--- START ---

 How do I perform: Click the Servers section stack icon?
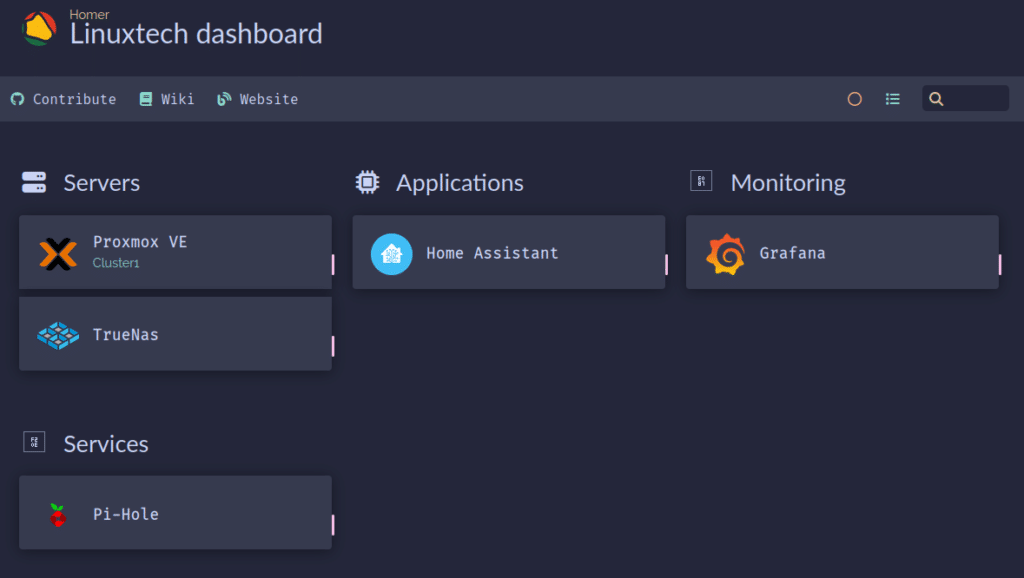pos(34,182)
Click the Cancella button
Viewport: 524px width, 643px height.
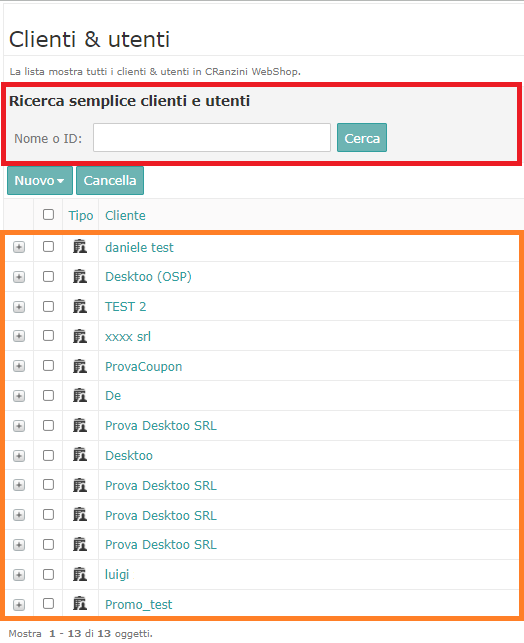(x=110, y=180)
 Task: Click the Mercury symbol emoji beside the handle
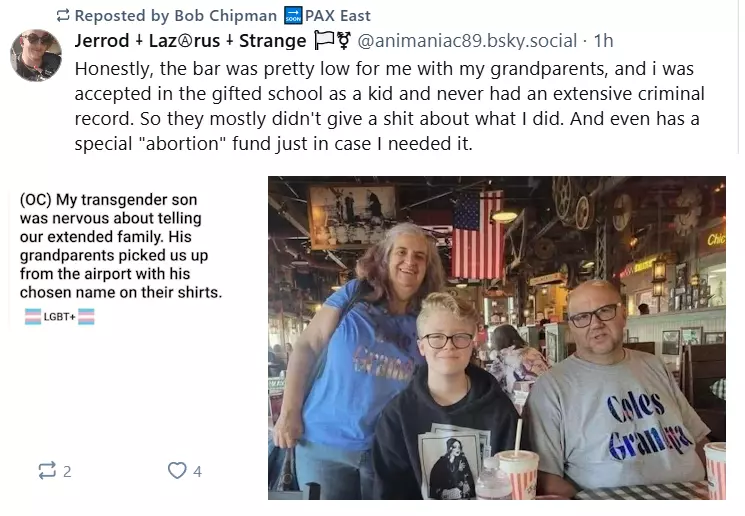(x=343, y=41)
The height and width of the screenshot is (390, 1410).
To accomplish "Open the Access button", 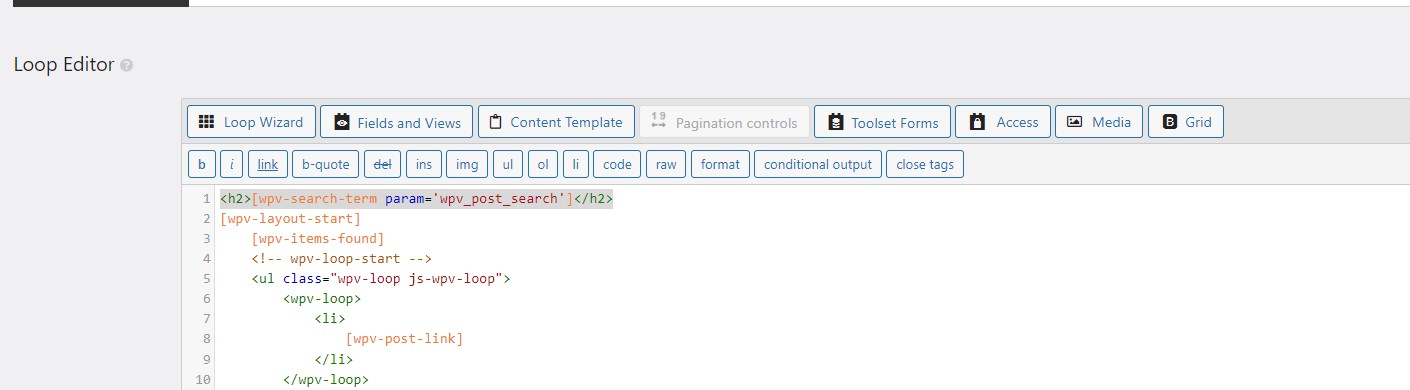I will 1003,122.
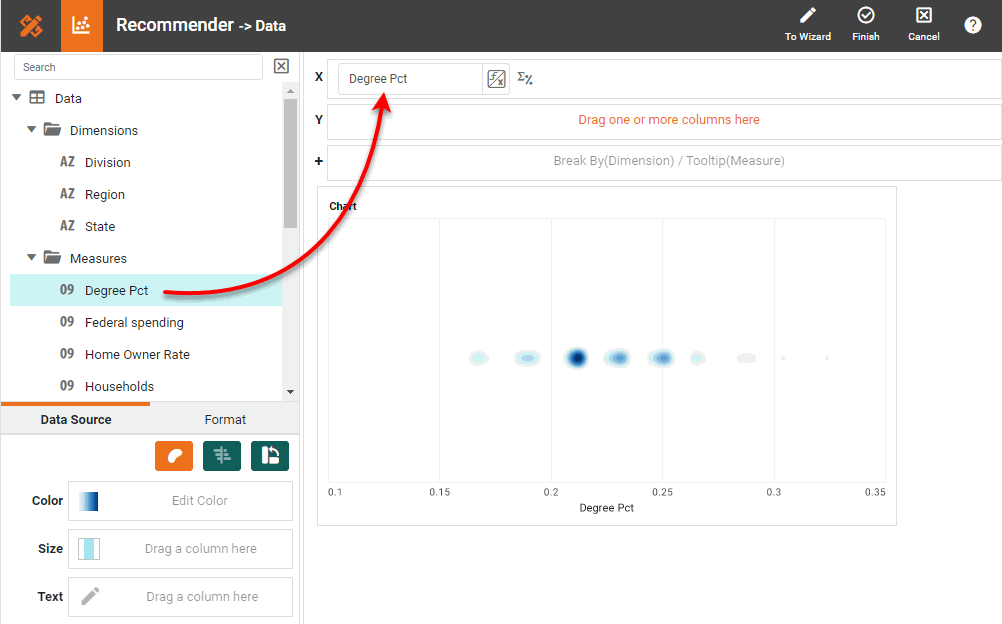Clear the search box with X button
The image size is (1002, 624).
pyautogui.click(x=281, y=66)
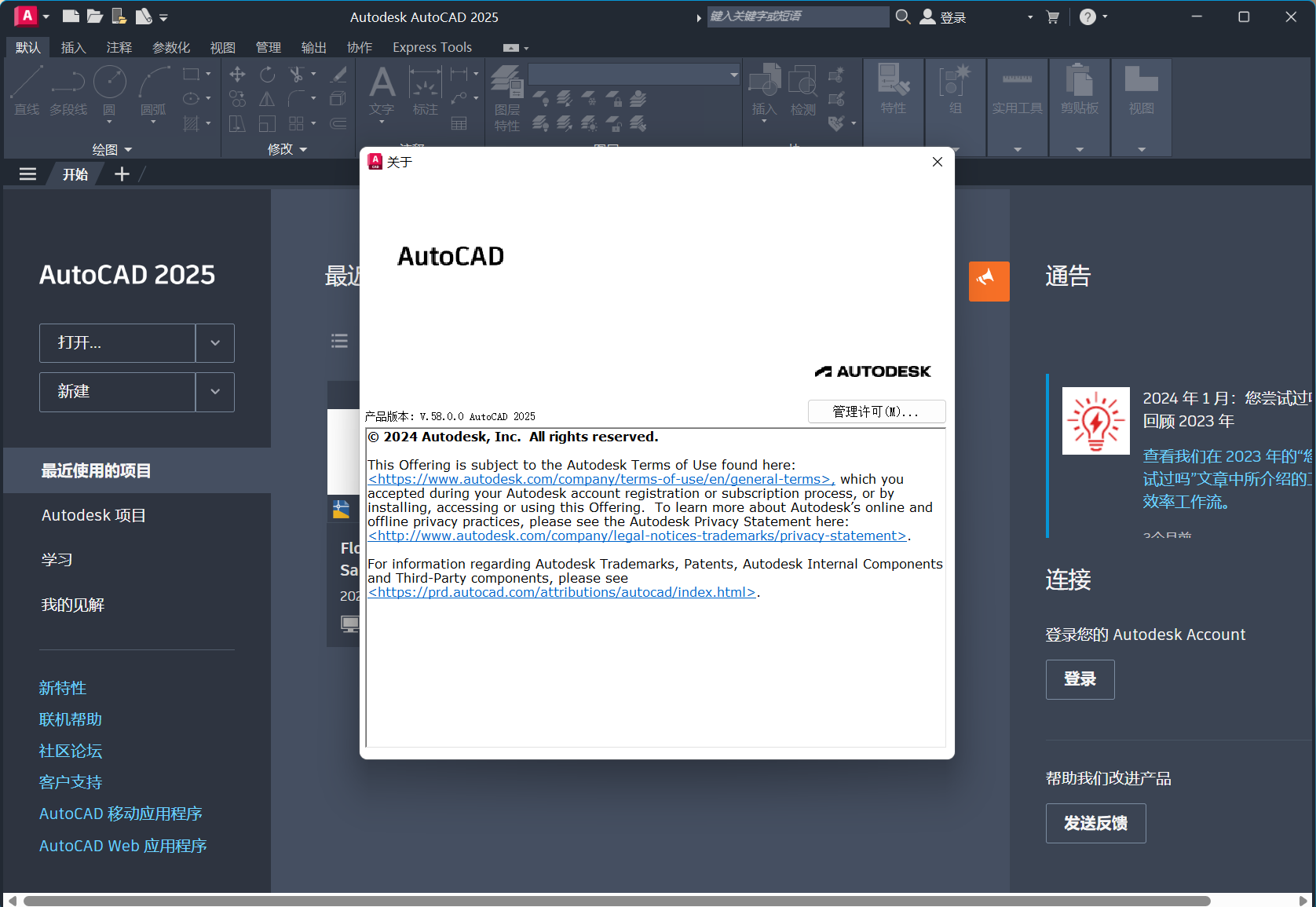Expand the 打开 dropdown arrow
1316x907 pixels.
[x=215, y=343]
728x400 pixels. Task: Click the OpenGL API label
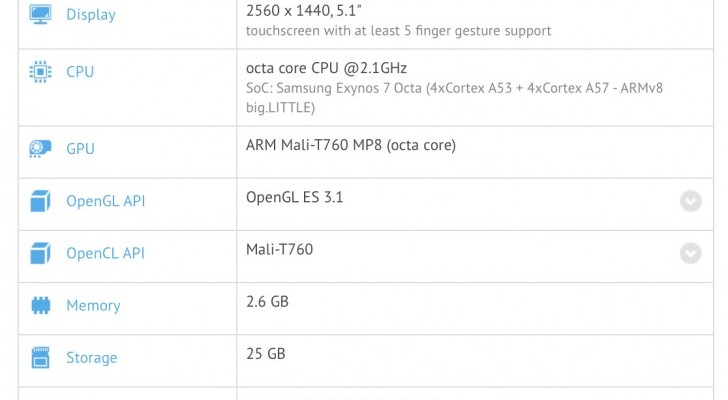click(105, 201)
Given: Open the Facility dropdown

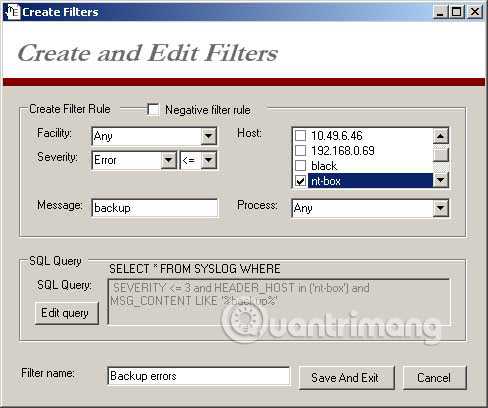Looking at the screenshot, I should click(x=209, y=136).
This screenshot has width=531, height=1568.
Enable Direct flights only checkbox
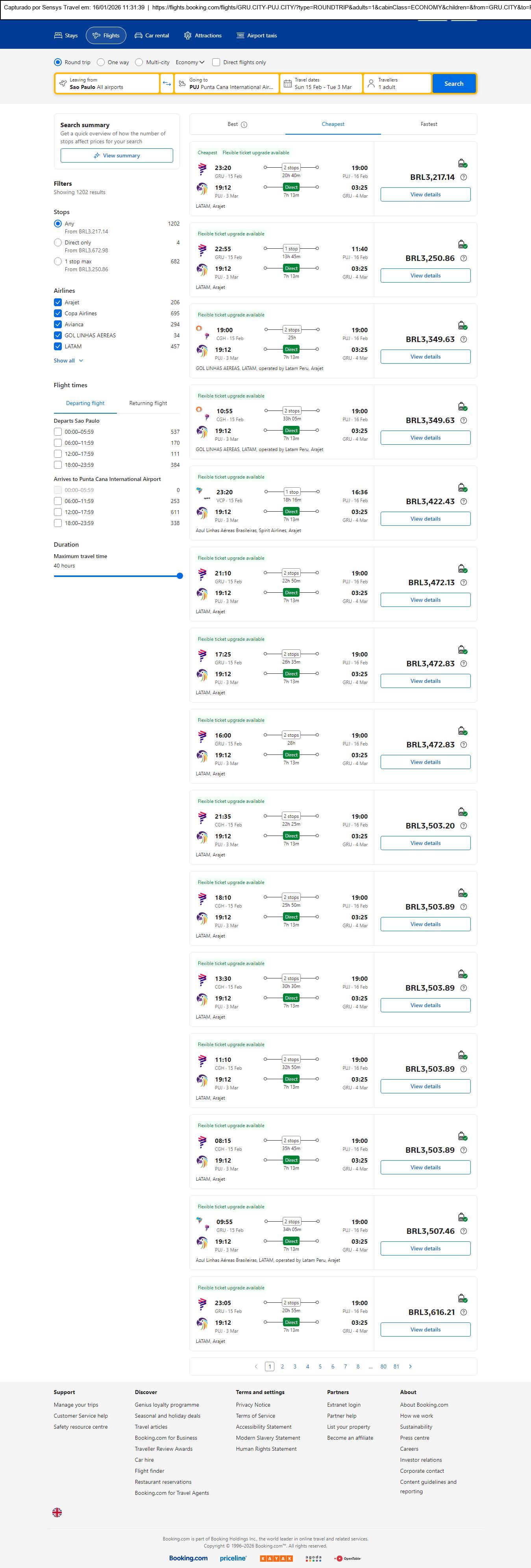[216, 62]
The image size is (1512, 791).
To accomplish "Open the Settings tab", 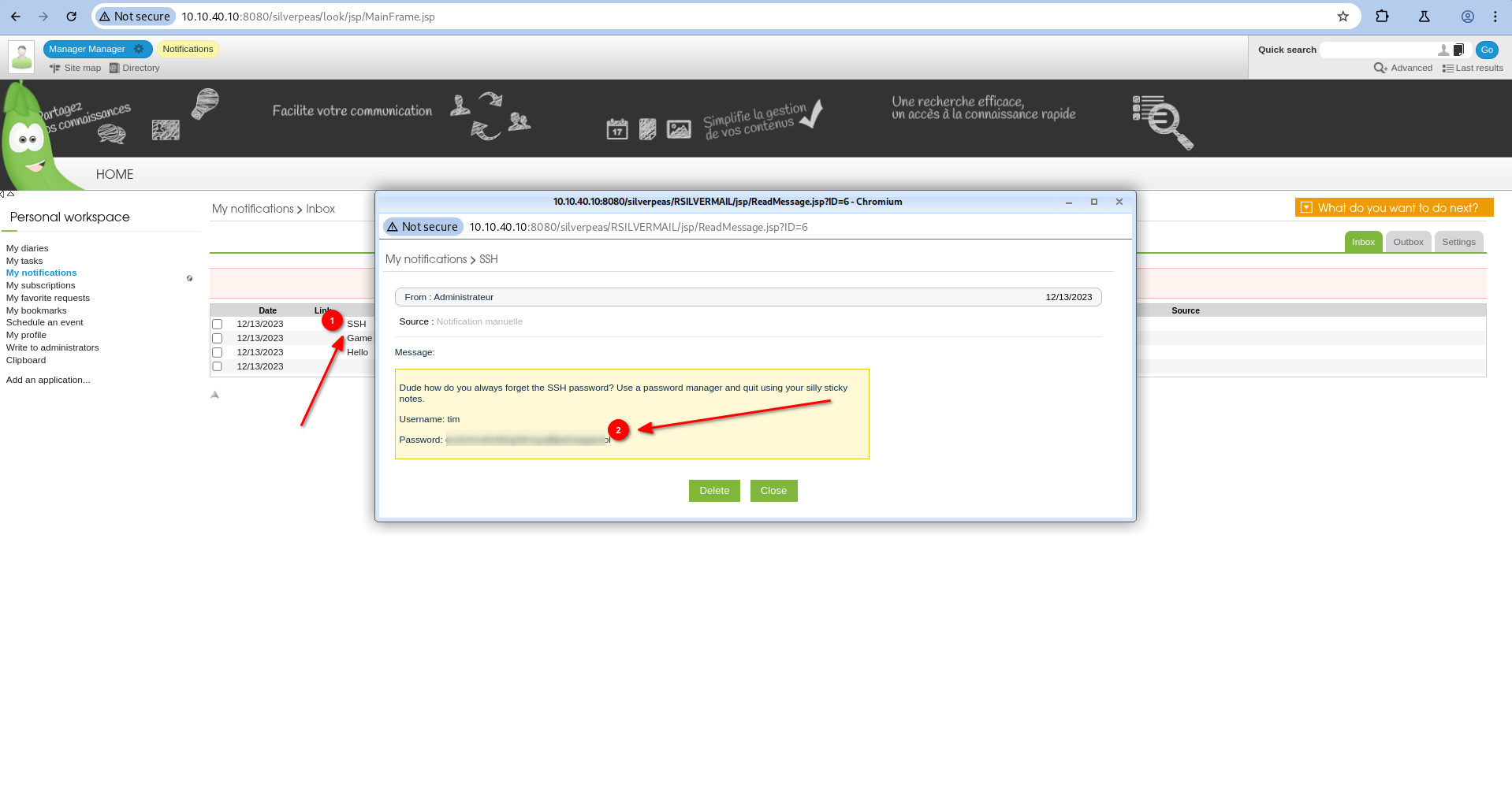I will click(x=1458, y=242).
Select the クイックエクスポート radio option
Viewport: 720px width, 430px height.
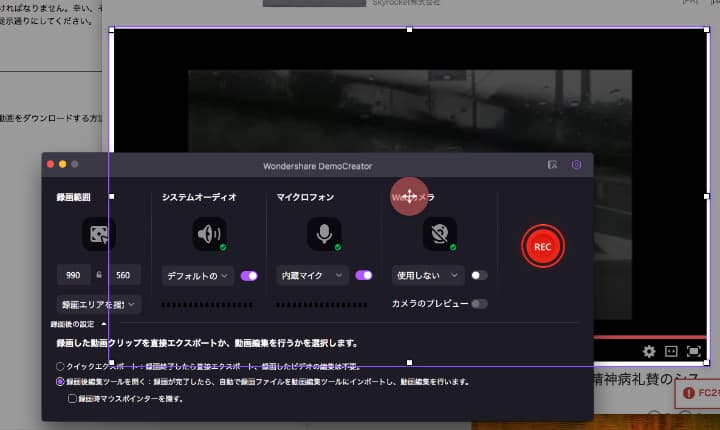tap(62, 366)
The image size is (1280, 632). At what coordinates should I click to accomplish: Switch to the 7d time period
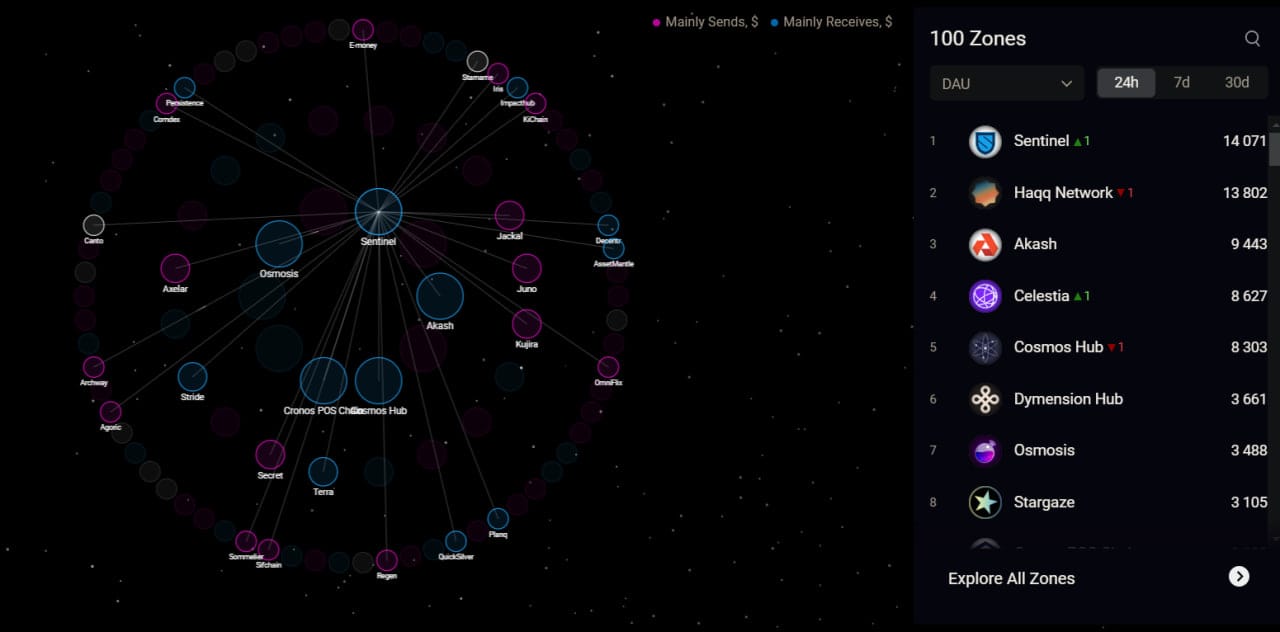(x=1181, y=83)
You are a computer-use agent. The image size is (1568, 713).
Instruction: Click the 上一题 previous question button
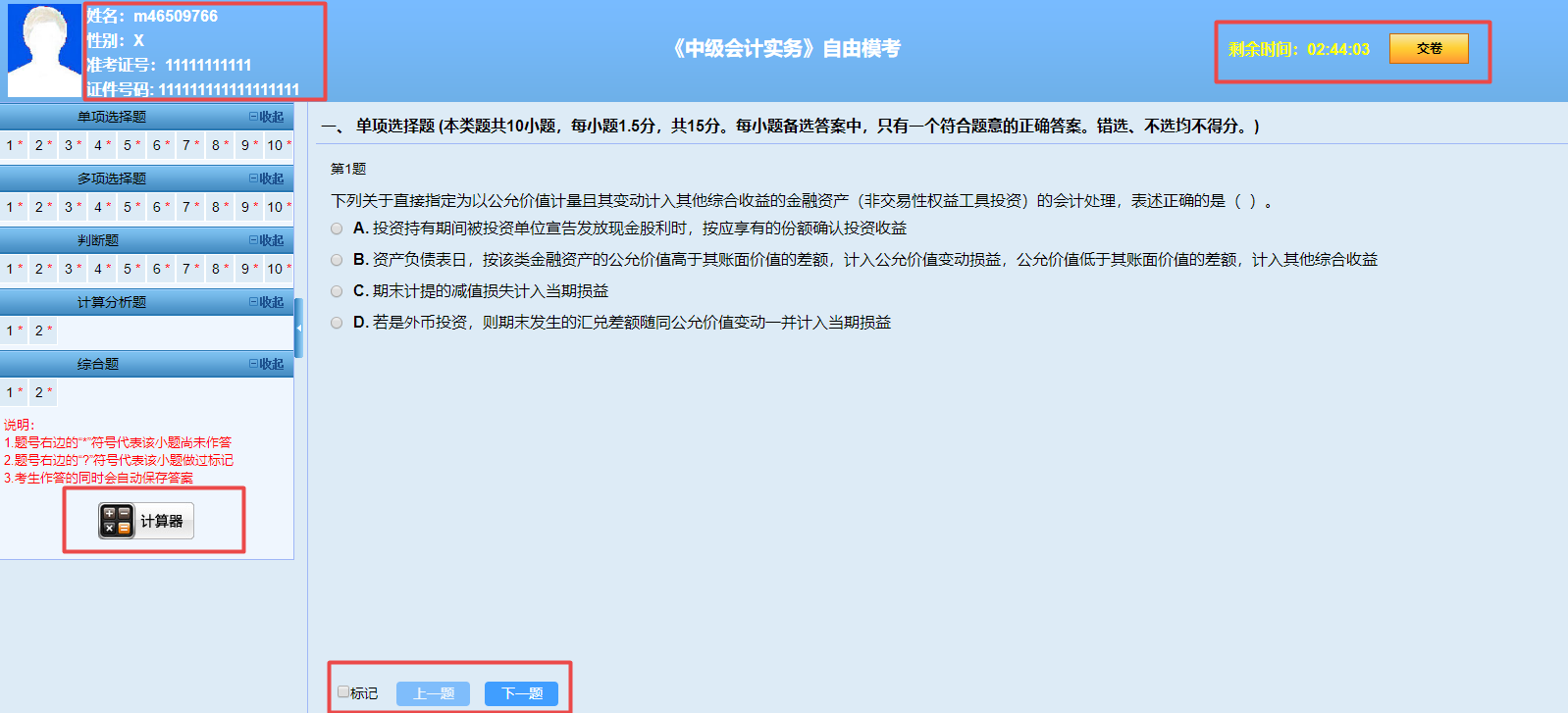tap(433, 693)
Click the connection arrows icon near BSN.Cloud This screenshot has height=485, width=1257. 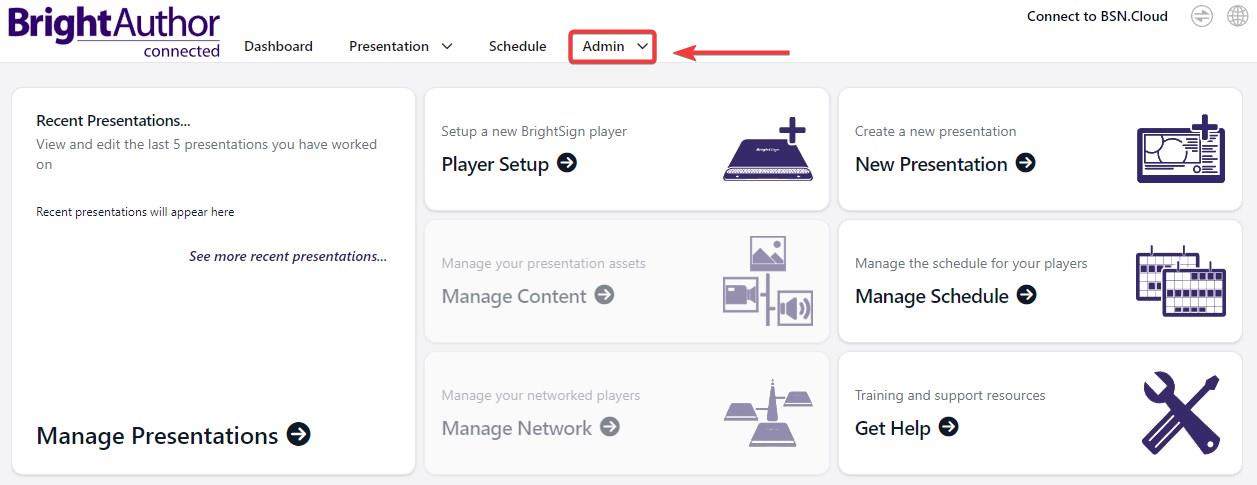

--- END ---

# Task item
Give the lines from the one containing "The image size is (1280, 632)." through the final line of the material again, exactly and in full, but without pictures.

# The answer
The image size is (1280, 632). At what coordinates should I click to accomplish: Switch to the 7d time period
(x=1181, y=83)
You are a computer-use agent. The image size is (1568, 713).
Instruction: Click the 上一题 previous question button
tap(433, 693)
Click the connection arrows icon near BSN.Cloud This screenshot has height=485, width=1257. 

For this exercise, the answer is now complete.